The latest research by tax specialists, RIFT Tax Refunds, has revealed that households across the nation are continuing to face a far higher cost of living, with energy bills 96% higher than they were a year ago, while other outgoings such as food and fuel have also risen compared to this time last year.
However, with the tax year ending, many could help negate this increased cost of living, as the average tax refund owed by HMRC has also increased, up 10.6% in the last year to £1,444.
RIFT Tax Refunds analysed the current cost of living for UK households, including energy bills, groceries and fuel, as well as how this has changed over the last year.
The research shows that the average household’s energy costs have climbed by 95.8% in the last year to an average of £2,500, an increase of £1,223.
The average household budget spent on groceries has also climbed by 9.6% to £3,598 – a £286 annual increase.
The cost of filling our vehicles at the pump has climbed by 2.1% to £81,84 for a full tank, while the cost of renting is up 9.8% and the average deposit for a home has increased by 6.3%.
As a result, households across the UK continue to face a far higher cost of living with their household finances being stretched ever thinner.
There is some good news though.

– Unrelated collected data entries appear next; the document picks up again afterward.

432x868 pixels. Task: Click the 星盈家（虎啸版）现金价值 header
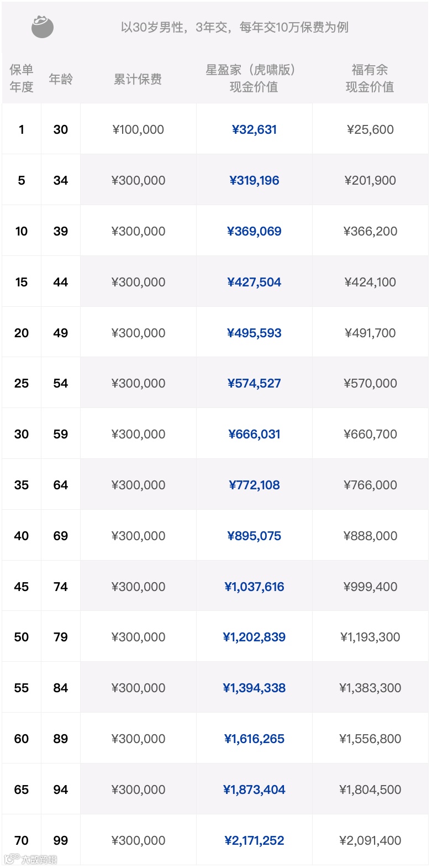click(254, 78)
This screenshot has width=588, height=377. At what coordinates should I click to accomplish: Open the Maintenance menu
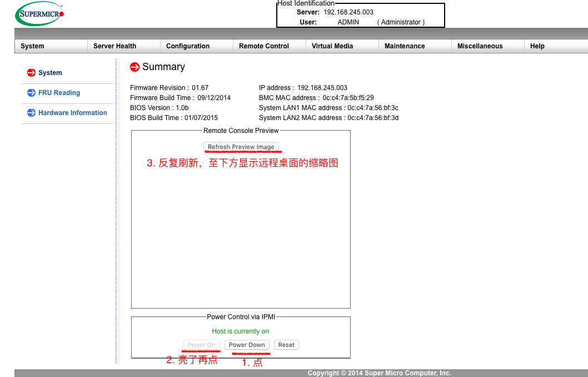(x=405, y=46)
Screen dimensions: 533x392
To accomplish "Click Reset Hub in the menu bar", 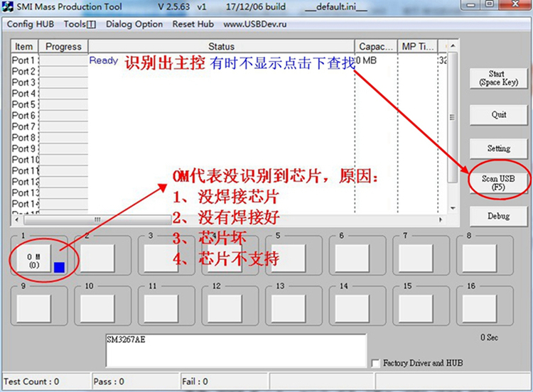I will (193, 24).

The figures from RIFT Tax Refunds show that the average sum owed by HMRC via a tax refund has also increased, up 10.6% in the last year.
This means the average person claiming a tax refund is owed £1,444 when making a one year claim, while those making their first claim could be owed an average £3,000 when taking the last four years into account.
Bradley Post, MD of RIFT Tax Refunds, said, “It remains a pretty bleak outlook for households across the nation, as the cost of living continues to climb, stretching household finances to breaking point and beyond.
At the same time, we’ve seen interest rates continue to climb, adding further pressure to those struggling to make ends meet and unfortunately, there’s no end in sight just yet.
However, many people will be unaware that they could be entitled to a tax refund which could go someway in helping with the annual cost of running their home. The average sum owed by HMRC has increased quite notably in the last year and those who have never claimed before are able to backtrack a claim for up to four years.”